Остался поэт — одинокое солнце.
Он пишет в уме гениальные строки
О Б-ге, сидящем на смертном пороге.
О Б-ге, идущем по новой дороге.
Оно включает все ожидаемые компоненты констрирования приятной псевдо-реальности : поэт - солнце и гений пишущий о боге и смерти; одиночество (среди непонимающей его толпы?); писание в уме (так что даже если кто-нибудь случайно, не смотря на одиночество, к нему заглянет, то все равно ничего не увидит). Как приятно наверное быть таким поэтом, ощущать себя гением (а одиночество - это ведь удел гениев!), а строки в уме защищают от разрушения этого образа.
Может ли эта конструкция существовать постоянно? Достоевский в Неточке Незвановой пишет, что нет, не может. Скрипач Ефимов, уверенный в своей гениальности и обвиняющий все и вся в своей невозможности продвинутся, попадает на концерт блестящего скрипача и умирает, не в силах себя дальше обманывать.
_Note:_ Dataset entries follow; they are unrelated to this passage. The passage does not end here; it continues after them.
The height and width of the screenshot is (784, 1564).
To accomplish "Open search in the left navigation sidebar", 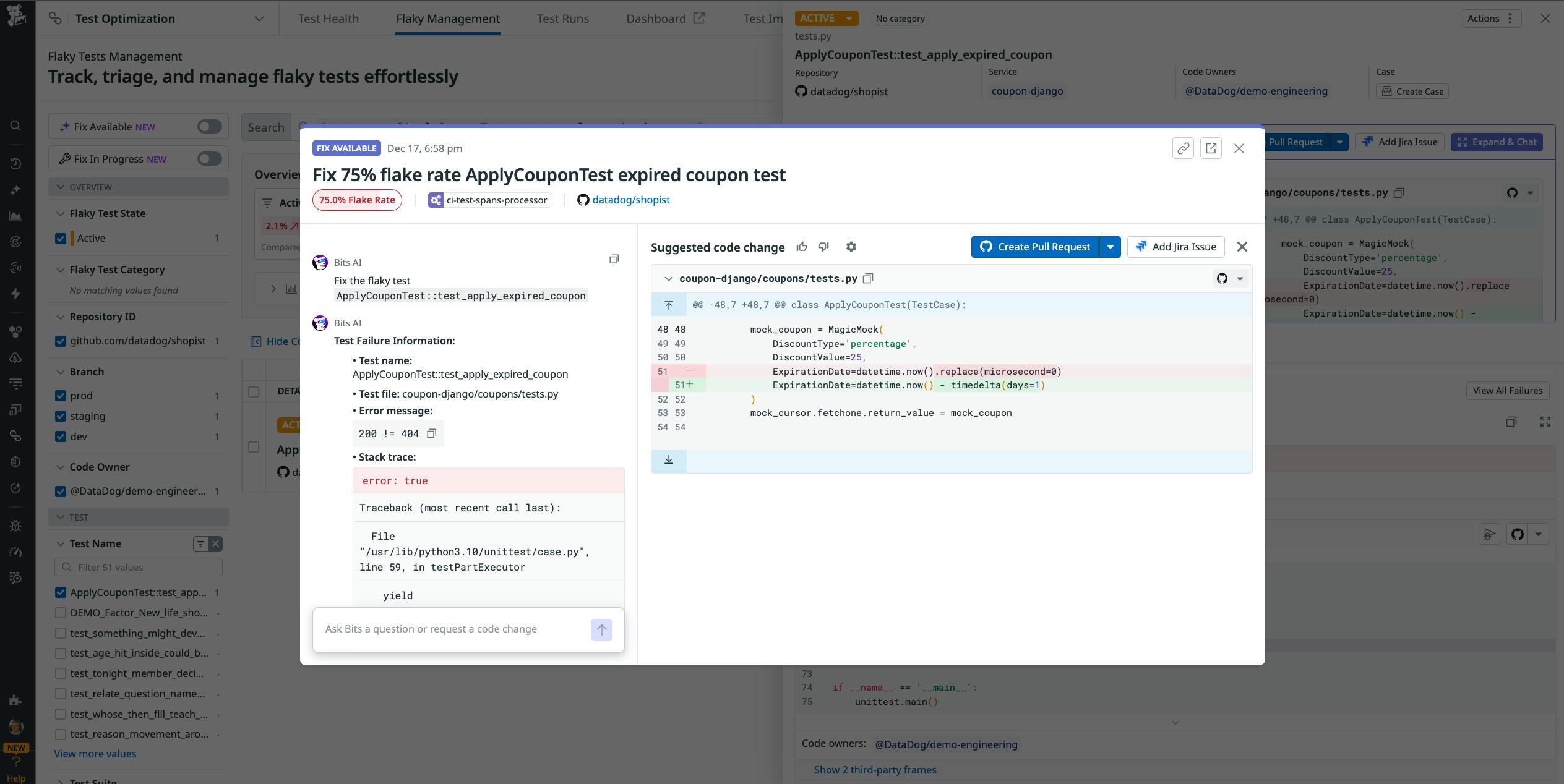I will pos(15,126).
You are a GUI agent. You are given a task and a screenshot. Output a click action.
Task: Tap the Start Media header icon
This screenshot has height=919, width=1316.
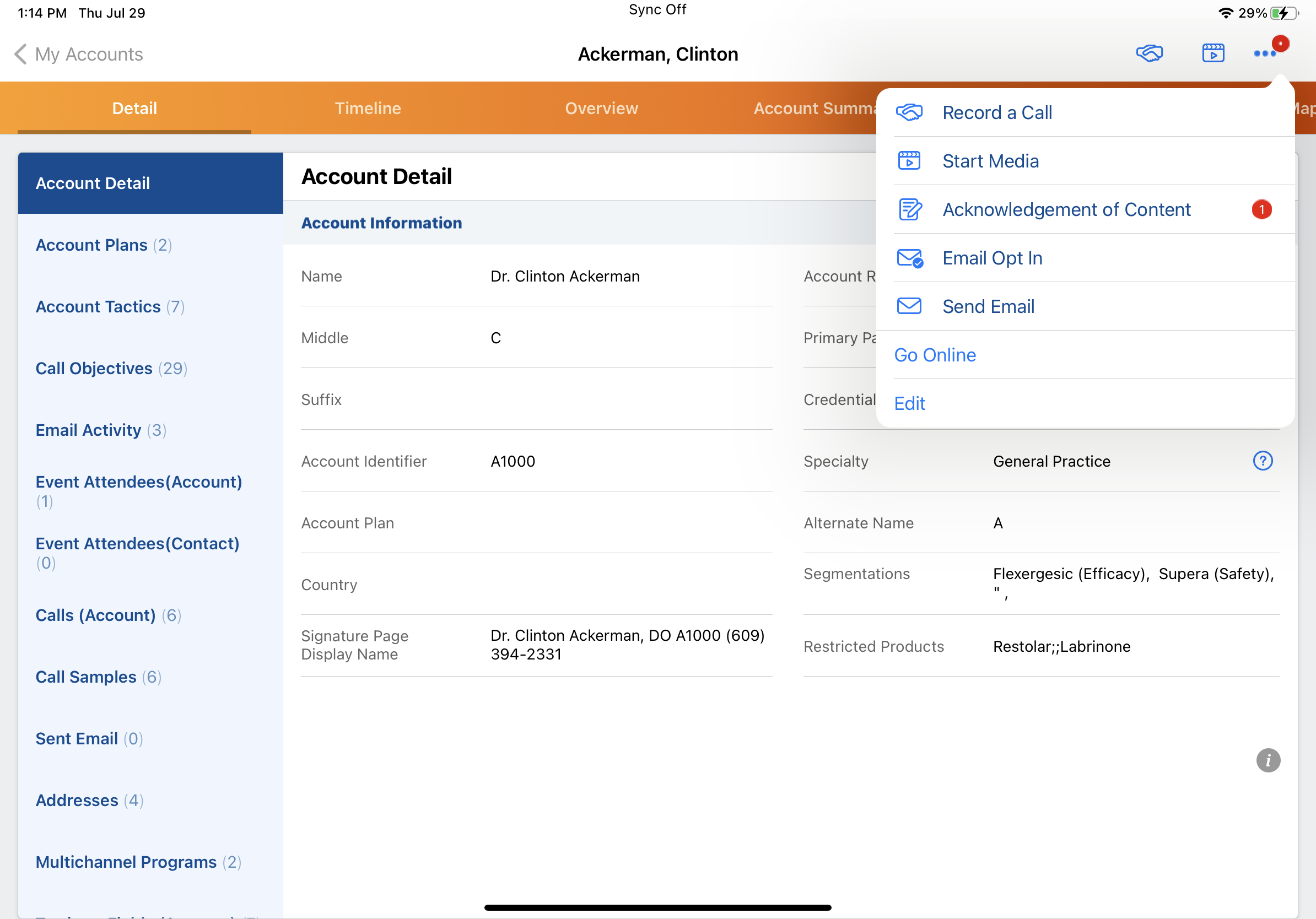click(x=1213, y=54)
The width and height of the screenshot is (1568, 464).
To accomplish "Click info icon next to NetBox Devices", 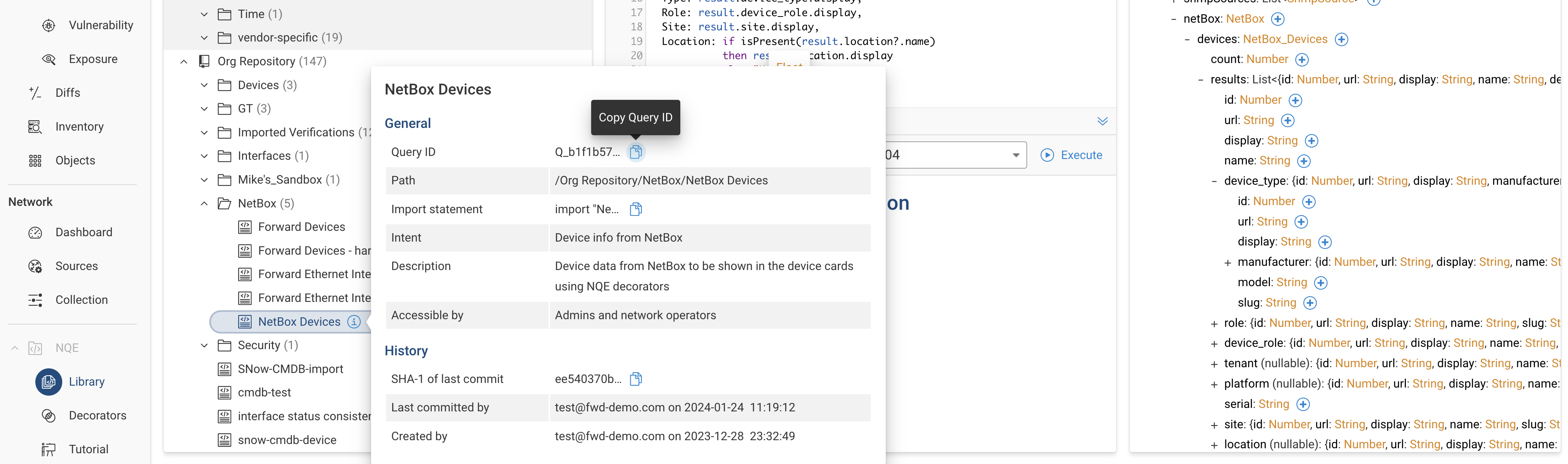I will [354, 321].
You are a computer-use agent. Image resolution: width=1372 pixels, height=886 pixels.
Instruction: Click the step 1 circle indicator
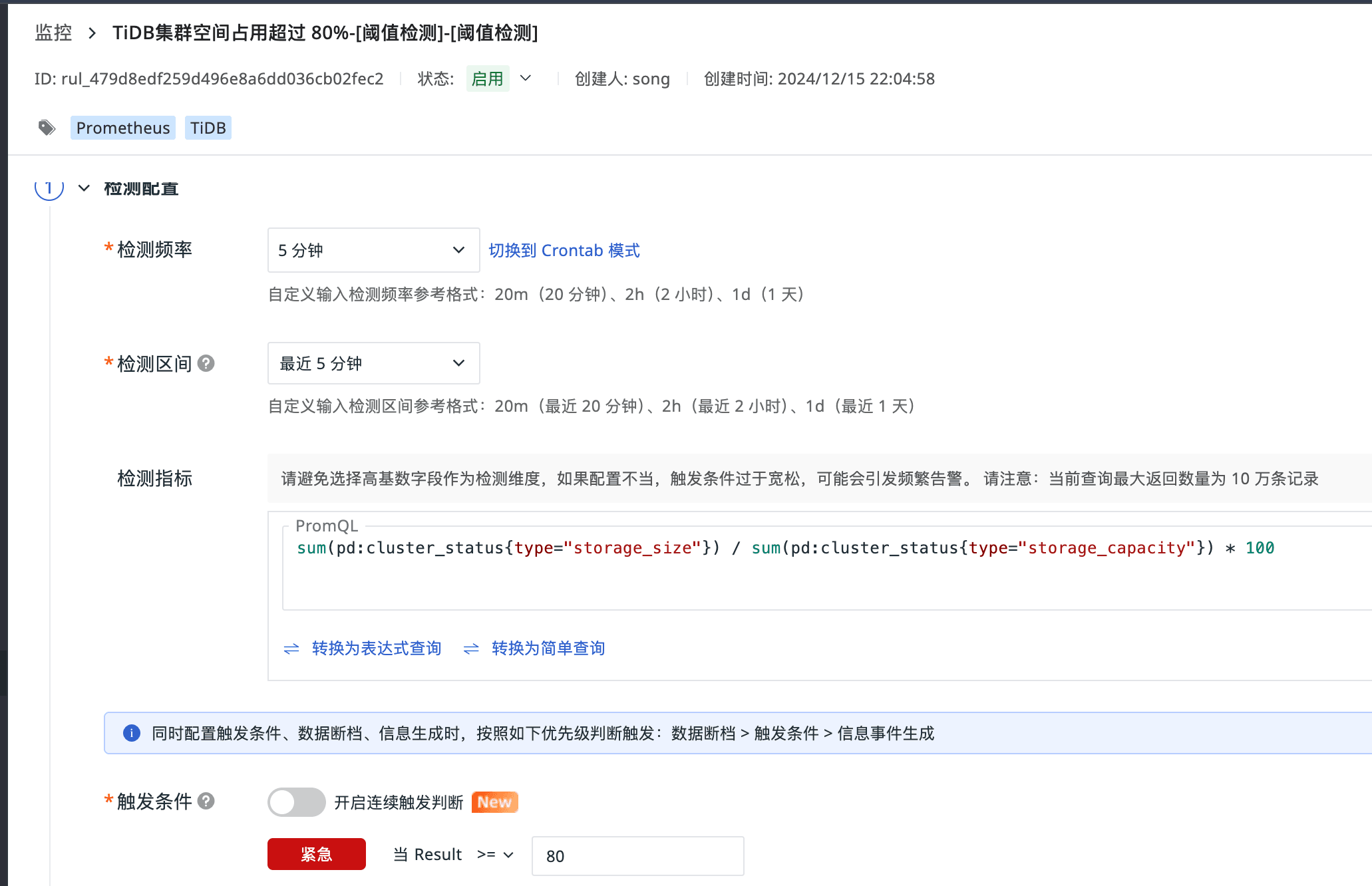pos(49,188)
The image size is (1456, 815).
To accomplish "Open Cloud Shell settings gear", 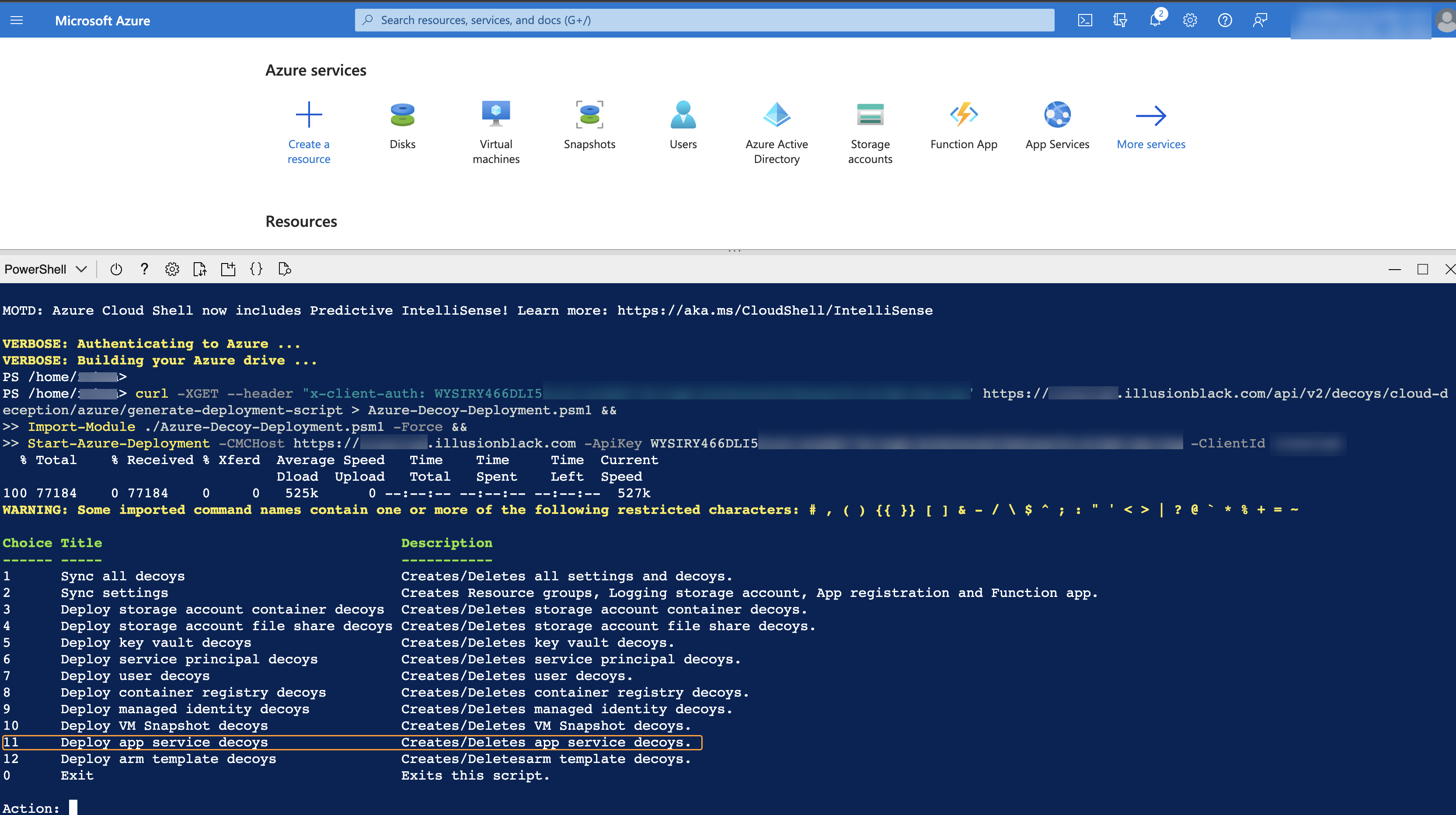I will coord(172,269).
Наоборот, Уэллс в романе The Bulpington of Blup описывает отца Блепингтона Блэпского, который свое интеллектуальное превосходство до самой смерти подпитывал писанием истории викингов. Впрочем, после его смерти в бумагах обнаружился только лист с заголовком для романа.
Мне нравится поэзия, но она мне кажется таким же вполне земным делом, как и любое другое.